Howard Buffett Says Don't Expect 3rd Generation at Berkshire
Buffett Farms Inc. President Howard Buffett speaking in New York. Photographer: Andrew Harrer/Bloomberg

Howard Buffett, the Berkshire Hathaway Inc. director and potential successor to his father Warren Buffett as chairman, said he doesn’t expect a third generation of the family to lead the firm.

“We all go out and do the things that we want to do and the things we think we can do best,” Howard Buffett, 55, said yesterday in an interview at a World Food Prize conference in Des Moines, Iowa. “It’s very unusual to have a second or third generation that really are the best to fit into something that you’ve created much earlier.”

Warren Buffett, after building Berkshire through four decades as chairman and chief executive officer, has made succession plans for after his retirement or death. The company board will split Buffett’s duties among more than one manager. Warren Buffett said in 2006 that his son Howard, a farmer and author, would safeguard Berkshire as non-executive chairman.

“My dad has said to me what he would expect, and I think I can do it,” Howard Buffett said. “My job is to make sure Berkshire doesn’t change. And that’s about all he’s said to me.”

Howard is the second of Warren Buffett’s three children and the only one on Berkshire’s board. Asked if the family’s next generation had a place at Berkshire, Howard Buffett said, “probably not.” His son, Howard W. Buffett, has an agriculture-related job for the U.S. Department of Defense.

‘Lack of Clarity’

Successors will take charge of a company whose composition and culture is largely the expression of just one person. Warren Buffett, 80, plans takeovers, selects investments and oversees CEOs who run the Omaha, Nebraska-based company’s more than 70 subsidiaries. Berkshire, valued at more than $200 billion, hasn’t publicly said who will fill the role of CEO and manage investments.

“We remain concerned about a lack of clarity around Warren Buffett’s succession plans because we believe he is synonymous with Berkshire Hathaway,” Jay Gelb, an analyst at Barclays Plc, said in an Oct. 1 research note.

Buffett hasn’t announced plans to step down, and Howard Buffett said, “He’ll be around a long time.”

Buffett, the world’s third-richest person, relied on advice from his son when weighing Berkshire’s 2002 purchase of agricultural-products firm CTB Inc. Howard Buffett endorsed the company, which has grown under Berkshire through acquisitions.

“I checked with Howie; he told me CTB was an absolute first-class company,” Buffett said in remarks posted on CTB’s website. “Howie would rather spend an evening on a tractor in the field than a date with Angelina Jolie, which is not true of all members of the family, but that’s true of Howie.”

Angelina Jolie, Shakira

“Angelina never forgot that,” said Howard Buffett, whose book, “Fragile: The Human Condition,” includes testimonials from Irish rocker Bono and pop singer and friend Shakira.

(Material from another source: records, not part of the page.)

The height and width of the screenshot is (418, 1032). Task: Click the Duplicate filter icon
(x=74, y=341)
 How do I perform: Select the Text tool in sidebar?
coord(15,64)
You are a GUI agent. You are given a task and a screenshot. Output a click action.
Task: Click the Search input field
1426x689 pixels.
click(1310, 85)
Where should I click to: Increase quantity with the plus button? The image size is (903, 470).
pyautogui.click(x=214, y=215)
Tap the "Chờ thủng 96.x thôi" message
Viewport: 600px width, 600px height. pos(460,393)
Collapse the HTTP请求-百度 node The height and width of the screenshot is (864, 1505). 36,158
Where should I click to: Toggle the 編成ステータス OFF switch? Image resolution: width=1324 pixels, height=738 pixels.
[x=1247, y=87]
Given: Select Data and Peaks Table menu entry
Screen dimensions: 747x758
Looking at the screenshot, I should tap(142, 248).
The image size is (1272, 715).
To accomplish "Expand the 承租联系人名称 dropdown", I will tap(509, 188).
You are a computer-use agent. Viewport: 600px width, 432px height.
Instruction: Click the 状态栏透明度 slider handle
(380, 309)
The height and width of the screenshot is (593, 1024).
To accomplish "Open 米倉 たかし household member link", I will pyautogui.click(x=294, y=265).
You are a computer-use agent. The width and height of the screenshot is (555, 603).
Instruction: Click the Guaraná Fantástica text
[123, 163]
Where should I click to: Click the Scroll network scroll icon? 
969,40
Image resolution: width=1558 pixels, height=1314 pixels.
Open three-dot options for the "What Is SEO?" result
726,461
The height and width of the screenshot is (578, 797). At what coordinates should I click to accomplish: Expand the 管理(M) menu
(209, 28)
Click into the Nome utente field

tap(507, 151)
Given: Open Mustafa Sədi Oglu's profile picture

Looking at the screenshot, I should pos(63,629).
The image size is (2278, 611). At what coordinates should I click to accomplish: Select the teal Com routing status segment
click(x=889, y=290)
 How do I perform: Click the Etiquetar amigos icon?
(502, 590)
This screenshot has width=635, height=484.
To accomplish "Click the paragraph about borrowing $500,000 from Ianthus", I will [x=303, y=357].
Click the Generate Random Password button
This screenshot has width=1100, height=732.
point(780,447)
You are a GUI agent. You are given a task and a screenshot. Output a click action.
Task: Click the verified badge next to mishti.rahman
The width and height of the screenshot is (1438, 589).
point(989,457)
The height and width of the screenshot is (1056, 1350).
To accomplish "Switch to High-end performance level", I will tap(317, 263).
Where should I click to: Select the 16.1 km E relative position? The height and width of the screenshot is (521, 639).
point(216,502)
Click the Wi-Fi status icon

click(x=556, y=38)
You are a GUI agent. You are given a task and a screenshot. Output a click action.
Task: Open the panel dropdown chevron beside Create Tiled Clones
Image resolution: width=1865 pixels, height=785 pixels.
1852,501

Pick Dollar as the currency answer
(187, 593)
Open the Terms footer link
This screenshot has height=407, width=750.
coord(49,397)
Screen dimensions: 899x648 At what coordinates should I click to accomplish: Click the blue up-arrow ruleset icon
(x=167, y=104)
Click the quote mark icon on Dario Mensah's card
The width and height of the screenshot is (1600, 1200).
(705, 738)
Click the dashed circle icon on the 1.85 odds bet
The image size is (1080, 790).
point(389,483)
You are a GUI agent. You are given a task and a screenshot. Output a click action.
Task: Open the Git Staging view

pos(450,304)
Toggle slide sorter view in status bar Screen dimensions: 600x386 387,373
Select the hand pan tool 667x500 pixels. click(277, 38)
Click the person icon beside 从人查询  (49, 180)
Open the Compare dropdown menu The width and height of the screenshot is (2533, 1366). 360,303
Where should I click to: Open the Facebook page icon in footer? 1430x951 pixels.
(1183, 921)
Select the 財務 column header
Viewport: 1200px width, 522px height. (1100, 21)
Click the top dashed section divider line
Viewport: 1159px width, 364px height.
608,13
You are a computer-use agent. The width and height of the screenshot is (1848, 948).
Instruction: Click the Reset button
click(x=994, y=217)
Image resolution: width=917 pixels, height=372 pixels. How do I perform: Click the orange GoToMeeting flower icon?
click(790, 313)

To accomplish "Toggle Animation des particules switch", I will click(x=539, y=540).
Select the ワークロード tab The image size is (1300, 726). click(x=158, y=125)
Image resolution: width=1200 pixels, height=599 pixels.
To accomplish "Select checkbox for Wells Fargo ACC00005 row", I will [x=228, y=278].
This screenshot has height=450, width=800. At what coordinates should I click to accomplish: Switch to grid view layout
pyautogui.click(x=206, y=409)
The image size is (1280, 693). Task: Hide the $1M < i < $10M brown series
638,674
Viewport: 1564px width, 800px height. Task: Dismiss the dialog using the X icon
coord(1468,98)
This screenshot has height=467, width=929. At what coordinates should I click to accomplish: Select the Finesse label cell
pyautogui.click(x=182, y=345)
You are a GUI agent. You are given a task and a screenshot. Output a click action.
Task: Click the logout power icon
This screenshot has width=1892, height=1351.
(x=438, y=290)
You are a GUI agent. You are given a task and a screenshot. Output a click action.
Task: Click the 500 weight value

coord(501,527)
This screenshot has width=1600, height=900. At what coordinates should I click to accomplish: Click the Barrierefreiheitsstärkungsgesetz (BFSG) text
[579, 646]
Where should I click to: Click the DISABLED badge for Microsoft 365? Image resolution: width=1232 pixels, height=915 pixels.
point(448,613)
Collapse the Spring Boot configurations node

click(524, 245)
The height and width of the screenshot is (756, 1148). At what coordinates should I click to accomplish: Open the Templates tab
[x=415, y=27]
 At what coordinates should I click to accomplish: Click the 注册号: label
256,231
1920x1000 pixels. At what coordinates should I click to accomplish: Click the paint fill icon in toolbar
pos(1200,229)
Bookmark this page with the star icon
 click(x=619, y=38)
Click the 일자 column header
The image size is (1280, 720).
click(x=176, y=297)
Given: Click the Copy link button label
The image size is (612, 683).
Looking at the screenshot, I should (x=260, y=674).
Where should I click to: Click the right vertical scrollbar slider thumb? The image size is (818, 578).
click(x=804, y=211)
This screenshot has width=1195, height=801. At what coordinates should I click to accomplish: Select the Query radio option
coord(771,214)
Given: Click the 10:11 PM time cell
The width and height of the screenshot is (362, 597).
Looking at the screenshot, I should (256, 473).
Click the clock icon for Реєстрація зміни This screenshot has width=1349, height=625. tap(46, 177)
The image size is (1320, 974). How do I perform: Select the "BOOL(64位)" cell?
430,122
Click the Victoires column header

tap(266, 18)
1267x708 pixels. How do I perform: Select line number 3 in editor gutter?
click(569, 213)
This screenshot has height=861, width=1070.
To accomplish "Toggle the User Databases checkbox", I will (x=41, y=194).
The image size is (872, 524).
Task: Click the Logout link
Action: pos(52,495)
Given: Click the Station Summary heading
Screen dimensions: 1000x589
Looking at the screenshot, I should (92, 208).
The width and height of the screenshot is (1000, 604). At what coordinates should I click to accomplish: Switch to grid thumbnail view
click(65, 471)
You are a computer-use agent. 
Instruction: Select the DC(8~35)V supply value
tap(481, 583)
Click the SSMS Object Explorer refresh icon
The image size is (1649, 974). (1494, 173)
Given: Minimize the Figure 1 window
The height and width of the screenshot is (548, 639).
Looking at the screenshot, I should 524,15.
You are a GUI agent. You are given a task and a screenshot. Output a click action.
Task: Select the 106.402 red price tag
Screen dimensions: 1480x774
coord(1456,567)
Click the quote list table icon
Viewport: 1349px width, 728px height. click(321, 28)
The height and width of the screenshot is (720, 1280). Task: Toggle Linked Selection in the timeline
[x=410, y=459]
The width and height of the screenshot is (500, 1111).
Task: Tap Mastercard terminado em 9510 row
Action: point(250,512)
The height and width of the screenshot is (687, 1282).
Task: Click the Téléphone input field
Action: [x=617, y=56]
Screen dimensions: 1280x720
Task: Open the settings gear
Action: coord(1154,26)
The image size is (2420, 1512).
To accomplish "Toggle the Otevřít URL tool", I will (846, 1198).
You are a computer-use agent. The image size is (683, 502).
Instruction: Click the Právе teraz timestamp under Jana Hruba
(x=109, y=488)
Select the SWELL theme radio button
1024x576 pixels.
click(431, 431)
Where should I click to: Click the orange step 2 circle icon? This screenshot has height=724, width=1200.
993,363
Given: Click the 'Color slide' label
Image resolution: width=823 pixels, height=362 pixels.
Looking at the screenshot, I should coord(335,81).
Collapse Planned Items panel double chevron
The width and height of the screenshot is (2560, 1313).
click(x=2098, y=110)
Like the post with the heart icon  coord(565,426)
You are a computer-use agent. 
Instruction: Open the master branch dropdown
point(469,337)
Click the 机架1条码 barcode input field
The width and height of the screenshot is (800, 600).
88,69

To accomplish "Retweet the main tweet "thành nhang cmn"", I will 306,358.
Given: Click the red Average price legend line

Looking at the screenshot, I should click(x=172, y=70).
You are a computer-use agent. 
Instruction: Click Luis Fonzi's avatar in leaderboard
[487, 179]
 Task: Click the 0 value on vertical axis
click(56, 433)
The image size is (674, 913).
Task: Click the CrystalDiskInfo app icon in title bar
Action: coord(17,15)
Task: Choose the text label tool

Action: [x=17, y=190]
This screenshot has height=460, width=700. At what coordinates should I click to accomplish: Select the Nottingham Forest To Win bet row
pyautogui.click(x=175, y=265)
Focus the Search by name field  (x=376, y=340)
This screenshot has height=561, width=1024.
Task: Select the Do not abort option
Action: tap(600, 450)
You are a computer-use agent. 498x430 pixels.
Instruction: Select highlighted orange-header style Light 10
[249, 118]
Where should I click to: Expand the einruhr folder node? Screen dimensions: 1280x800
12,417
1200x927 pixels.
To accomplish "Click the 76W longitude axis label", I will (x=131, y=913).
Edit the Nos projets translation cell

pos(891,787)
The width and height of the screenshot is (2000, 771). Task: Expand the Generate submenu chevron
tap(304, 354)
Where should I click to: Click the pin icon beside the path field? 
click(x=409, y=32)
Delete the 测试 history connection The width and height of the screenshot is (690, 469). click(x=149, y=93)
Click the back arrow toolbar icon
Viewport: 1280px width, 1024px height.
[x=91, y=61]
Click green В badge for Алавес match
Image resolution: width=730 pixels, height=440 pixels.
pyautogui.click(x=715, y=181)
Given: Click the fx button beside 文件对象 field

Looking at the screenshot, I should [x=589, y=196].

Howard Buffett, a Berkshire director since 1993, is an ambassador against hunger for the United Nations World Food Program and runs the Howard G. Buffett Foundation, which aids subsistence farming. Buffett spoke at the conference yesterday, and his foundation announced $13 million in grants over four years to small farmers in El Salvador, Guatemala and Nicaragua.

Africans who farm plots of less than 3 acres (1.2 hectares) will need tailored solutions that may be different from the “Green Revolution” that boosted crop yields in Asia, Buffett said in his speech. A “Brown Revolution” to improve soil quality is more important to the region’s agriculture than new seeds and fertilizers, Buffett said.

‘Food Security’

“Food security is complicated, agriculture is complicated,” said Buffett, whose presentation included anecdotes and photographs from interviews with African farmers.

Howard Buffett said he refrains from proposing that his father invest in farming. Berkshire, which owns units selling insurance, energy and consumer goods, can make more money by distributing agriculture-related products, he said.

“I learned a long time ago never to talk to my dad about agricultural acquisitions,” Buffett said. “He used to always say, you know, that farming is about the worst business in the world. And it is, it’s very volatile, very difficult, it changes all the time. And you can’t control Mother Nature.”

Warren Buffett has committed more than 99 percent of his wealth to charity and in June publicly challenged billionaires to give away half their money. Most of Buffett’s fortune, estimated by Forbes magazine at about $45 billion, will go to the Bill & Melinda Gates Foundation. The billionaire also funds charities run by his children and one named after his deceased first wife.